Poderes, Habilidades & Armamentos Utilizados:

☼ Aljavas Infinitas - Sendo os filhos de Apolo extremamente bons usando arco e flecha, está será sua principal arma. As flechas, quando atiradas à luz solar, pegam fogo.

[☀ Retalhação de Apolo ☀] Arco dourado, extremamente resistente, de formato e comprimento (1,5 m) baseado em um Arco Recurvo comum. As ranhuras da corda são curvadas para frente do arco e o material, por mais que permita ao semideus puxar a corda com menos força do que o usual, dispara flechas com a mesma força de um arco cuja pressão nos Limbos é extrema. Quando a mira é feita, uma vez por turno, a primeira flecha disparada é otimizada em 30% (Ocasionando um dano de 45 HP), enquanto as outras flechas dão o dano padrão de 35 HP. Além disto, no Limbo Superior e Limbo Inferior estão acopladas lâminas de Bronze Celestial que permitem, ao filho de Apolo, golpear inimigos à distância corpo-a-corpo tal qual uma lâmina gêmea. As lâminas se prolongam até além da ranhura da corda, permitindo estocadas, também. Quando não está em uso o arco se transforma em uma palheta.

[☀ Solstício de Verão ☀] Anel dourado e de aparência discreta.
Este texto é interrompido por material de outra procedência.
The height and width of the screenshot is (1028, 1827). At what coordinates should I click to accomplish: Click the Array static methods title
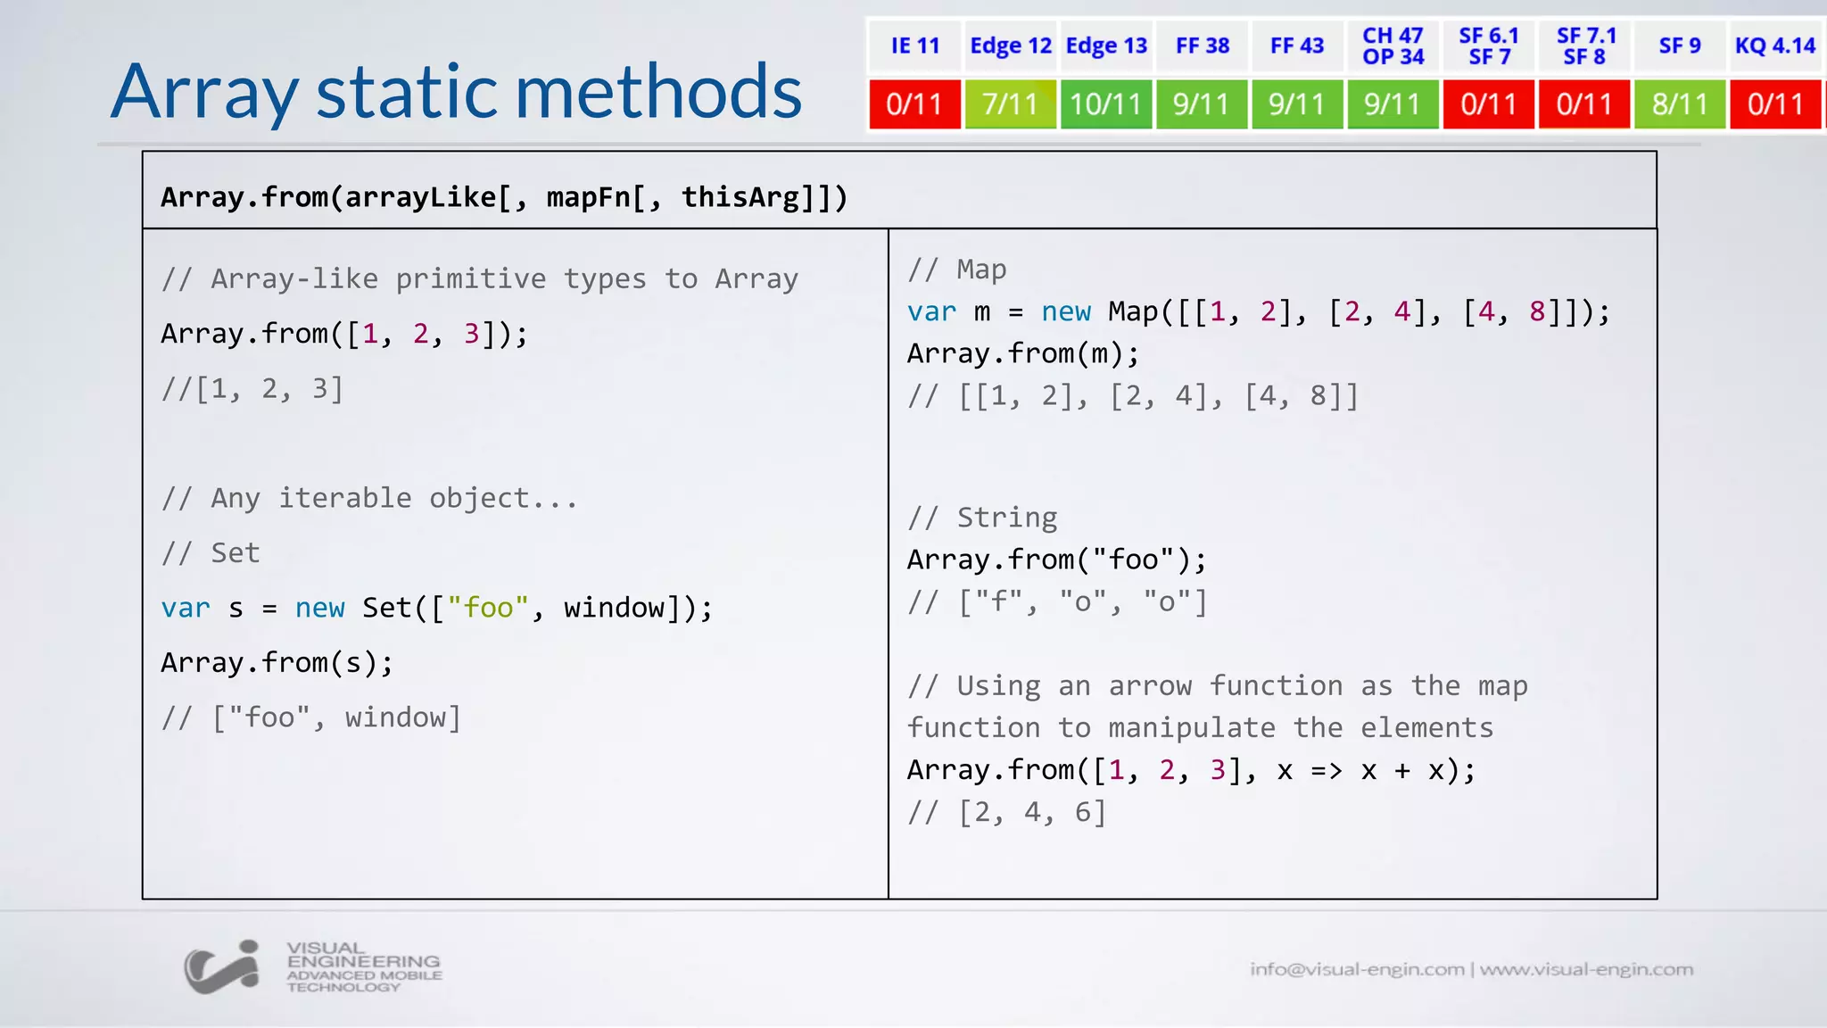(456, 91)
Em seu corpo possui ranhuras onduladas, em baixo relevo, entalhadas de tal forma a lembrar a tremulação do ar com o calor escaldante do verão. Em seu topo existe uma pedra laranja e brilhante com a peculiar habilidade de se alimentar da energia do semideus (15 MP) para encantar flechas com propriedades explosivas. O dano é acrescido de 50%.


☼☼☼


Nome do poder: Pericia com Arcos II
Descrição: O seu manejo com o arco melhorou, e agora acertar alvos parados já não é mais um problema, além disso você desenvolveu certa habilidade em atirar contra inimigos em movimento, ou objetos que se encontram da mesma maneira. Mais um pouco de treino e seu personagem se tonara um ótimo arqueiro.
Gasto de Mp: Nenhum
Gasto de Hp: Nenhum
Bônus: +40% de assertividade no manuseio de arcos.
Dano: +20% de dano se a arma do semideus atingir o alvo.

Nome do poder: Arqueiro II
Descrição: A sua habilidade com o arco se desenvolveu com precisão, e agora, além de conseguir atingir o alvo com uma flecha, também aprendera a manusear duas, e a usar o arco como porrete. Sua pericia está crescendo.
Gasto de Mp: Nenhum
Gasto de Hp: Nenhum
Bônus:  +20% de assertividade no manuseio do arco.
Dano: + 10% de dano ao ser acertado pela arma do semideus.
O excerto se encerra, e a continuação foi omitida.